The Slovak Prader –Willi Syndrome Association (SPWSA) was found in September 2006 thanks to support of the pharmaceutical company Pfizer. Our main objective is to bring together families with children who have PWS, organize meetings, share knowledge and information and thus make life easier for both the families and children. We publish information on our web site, print information leaflets and cooperate with other national PWS organizations, especially Czech national association with which we also plan some activities in the future. In October 2006 SPWSA became a regular member of the international organization IPWSO.
The Slovak Prader –Willi Syndrome Association currently has 16 member families. These are all families who have a child affected with PWS. The youngest child is 18 months old and the oldest one is 20. Most of the younger children receive the growth hormone treatment, which in Slovakia is indicated and covered by the insurance company. However, the older children and adolescents receive no treatment.

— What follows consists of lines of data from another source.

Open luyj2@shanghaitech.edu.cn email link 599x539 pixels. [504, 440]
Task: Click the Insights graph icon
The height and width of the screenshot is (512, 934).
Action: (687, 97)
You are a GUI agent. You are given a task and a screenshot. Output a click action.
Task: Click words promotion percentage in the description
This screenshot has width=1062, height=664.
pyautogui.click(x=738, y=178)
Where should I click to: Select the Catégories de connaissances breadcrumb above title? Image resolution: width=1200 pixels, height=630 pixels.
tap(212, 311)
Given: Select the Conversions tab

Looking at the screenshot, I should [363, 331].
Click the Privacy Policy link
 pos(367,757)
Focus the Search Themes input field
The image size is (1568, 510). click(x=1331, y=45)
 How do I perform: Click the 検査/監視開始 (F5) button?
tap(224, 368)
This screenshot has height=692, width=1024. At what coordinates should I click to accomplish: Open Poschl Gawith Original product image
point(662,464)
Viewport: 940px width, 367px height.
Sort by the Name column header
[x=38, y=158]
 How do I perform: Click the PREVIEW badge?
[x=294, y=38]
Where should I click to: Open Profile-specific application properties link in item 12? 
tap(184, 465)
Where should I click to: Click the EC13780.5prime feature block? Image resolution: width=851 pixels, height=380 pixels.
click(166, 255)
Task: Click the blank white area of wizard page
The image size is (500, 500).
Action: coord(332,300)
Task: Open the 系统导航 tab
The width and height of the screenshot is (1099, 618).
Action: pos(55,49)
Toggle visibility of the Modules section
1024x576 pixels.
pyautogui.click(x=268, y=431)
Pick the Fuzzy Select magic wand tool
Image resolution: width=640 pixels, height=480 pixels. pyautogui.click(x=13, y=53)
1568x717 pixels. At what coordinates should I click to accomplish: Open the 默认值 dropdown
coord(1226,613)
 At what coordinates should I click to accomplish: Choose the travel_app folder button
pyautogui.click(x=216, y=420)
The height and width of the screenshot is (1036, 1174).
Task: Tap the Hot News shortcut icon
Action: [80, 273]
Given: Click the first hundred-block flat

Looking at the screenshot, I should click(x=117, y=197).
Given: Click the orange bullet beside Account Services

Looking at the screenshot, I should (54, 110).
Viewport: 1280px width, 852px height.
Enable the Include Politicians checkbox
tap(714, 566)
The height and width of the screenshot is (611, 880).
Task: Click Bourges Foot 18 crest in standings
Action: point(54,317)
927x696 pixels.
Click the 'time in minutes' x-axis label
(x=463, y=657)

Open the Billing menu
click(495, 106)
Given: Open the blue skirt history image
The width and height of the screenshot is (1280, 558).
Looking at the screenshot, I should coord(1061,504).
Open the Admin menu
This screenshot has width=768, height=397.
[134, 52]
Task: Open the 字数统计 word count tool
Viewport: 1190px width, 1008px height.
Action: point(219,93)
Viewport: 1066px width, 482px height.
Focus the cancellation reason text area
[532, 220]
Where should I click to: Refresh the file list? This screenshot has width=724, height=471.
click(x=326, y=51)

Therefore, it is our focus to spread the information about the syndrome, possibilities of its early diagnosis and treatment around the pediatricians, pedagogical staff, occupational therapists, other professional staff and also general population.
We plan to organize meetings of the member families on a regular basis (twice a year), with the participation of professionals who will present to us the latest techniques and news in PWS management. So far, we have held two weekend meetings. The second one was held in April 2007 and we had the pleasure to welcome there Mrs. Pam Eisen – the President of IPWSO and Mr. Giorgio Fornasier – Director of Program Development. They presented to us activities of the international Prader-Willi Syndrome Organization, explained some possibilities of the behavior management, showed photos from different meetings around the world and told some interesting stories of families and their struggle with PWS. Photos are available in the section Photo gallery. The next meeting is scheduled for October 2007.
In the long - term perspective SPWSA plans to establish a group home or sheltered workshop for children with PWS and other disabled children, where they could live more independent life under the supervision of skilled professional staff.